§ **How to complete this task**
All records must be quoted exactly. Omit the pictures.

BEGIN Available data

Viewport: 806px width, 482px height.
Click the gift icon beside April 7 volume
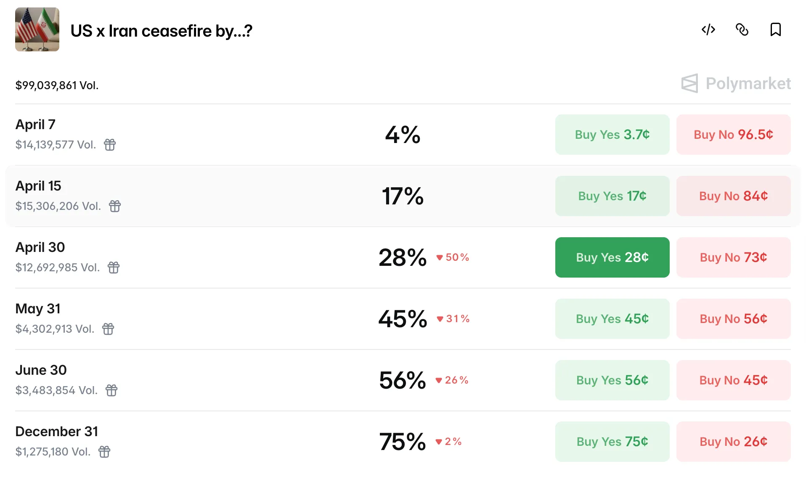coord(110,145)
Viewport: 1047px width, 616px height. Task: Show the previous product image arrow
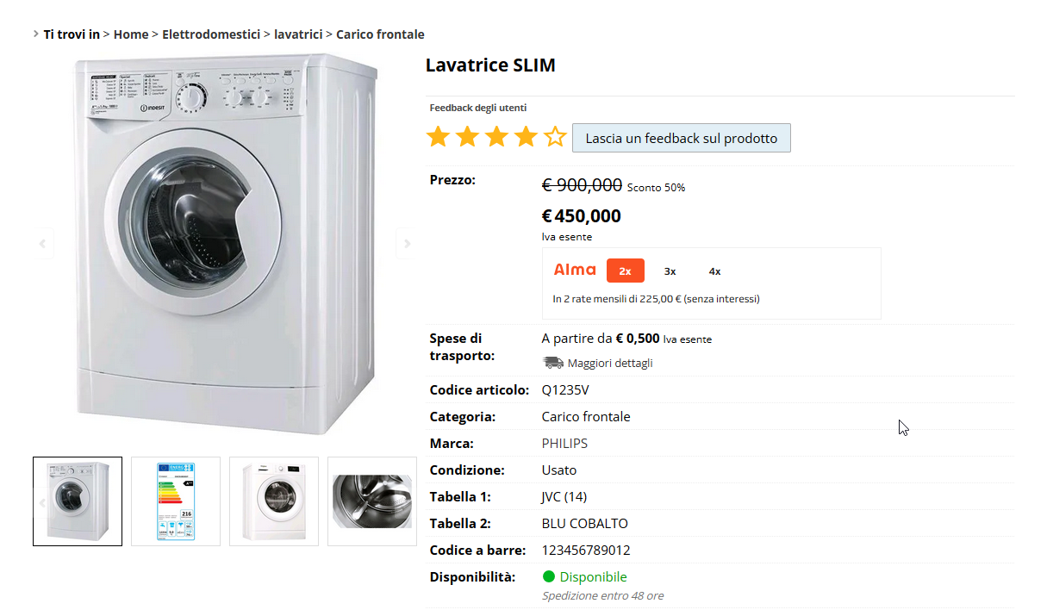(42, 243)
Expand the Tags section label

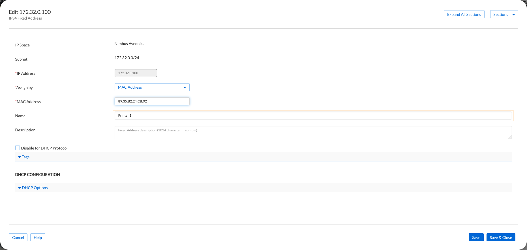[26, 157]
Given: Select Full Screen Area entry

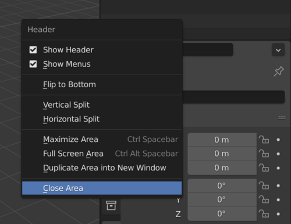Looking at the screenshot, I should (102, 154).
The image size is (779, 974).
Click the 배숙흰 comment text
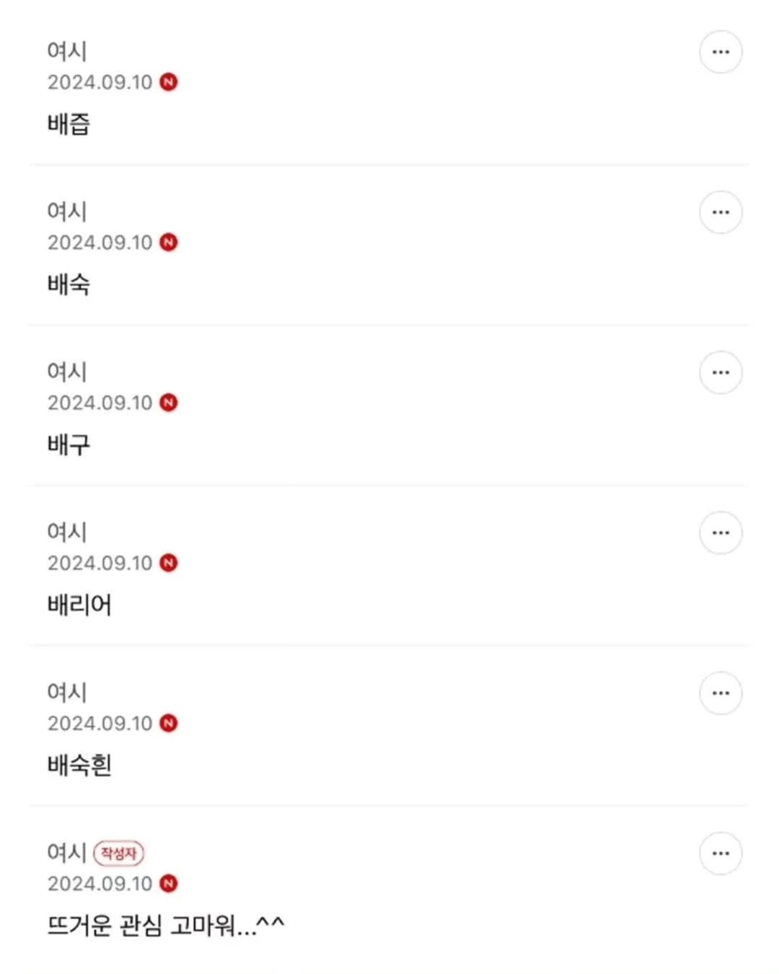pos(79,765)
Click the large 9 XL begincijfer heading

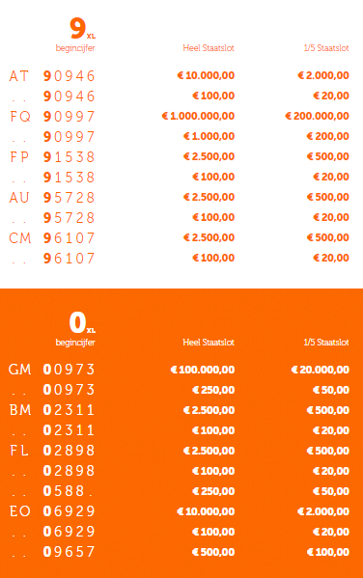(75, 35)
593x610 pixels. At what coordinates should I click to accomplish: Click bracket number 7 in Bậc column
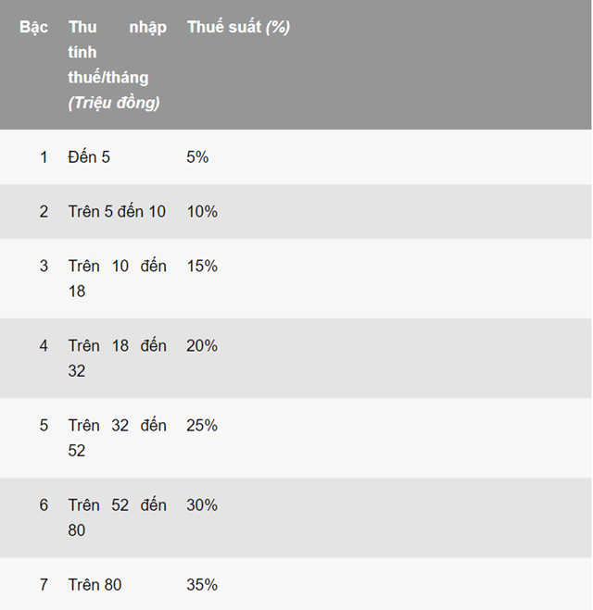44,585
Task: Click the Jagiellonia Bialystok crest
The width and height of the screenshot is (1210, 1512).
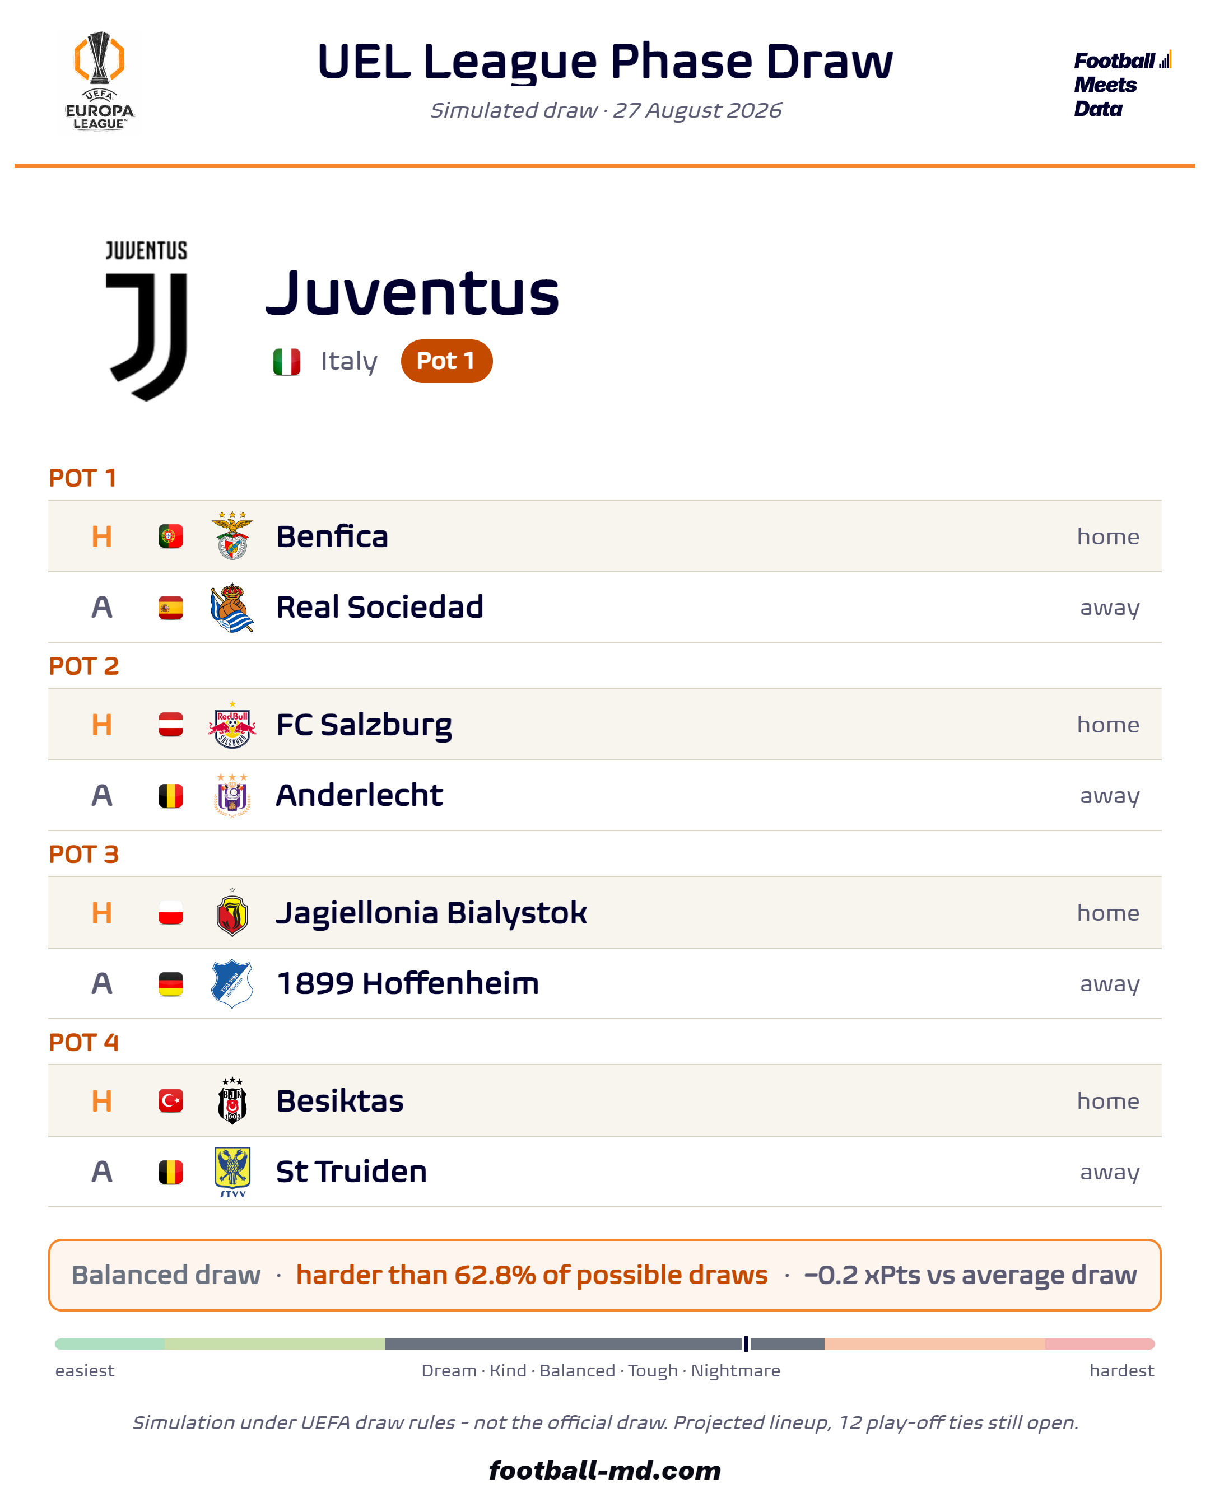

END Available data

§ **Response to the task**
Viewport: 806px width, 482px height.
Click the gift icon beside April 7 volume
coord(110,145)
Viewport: 1047px width, 616px height. Task: Show the previous product image arrow
(42, 243)
Expand the Tags section label

[26, 157]
Given: Select Full Screen Area entry

Looking at the screenshot, I should (102, 154).
The image size is (779, 974).
Click the 배숙흰 comment text
pos(79,765)
Click the large 9 XL begincijfer heading

(75, 35)
593x610 pixels. At what coordinates should I click to accomplish: Click bracket number 7 in Bậc column
44,585
Task: Click the Jagiellonia Bialystok crest
The width and height of the screenshot is (1210, 1512).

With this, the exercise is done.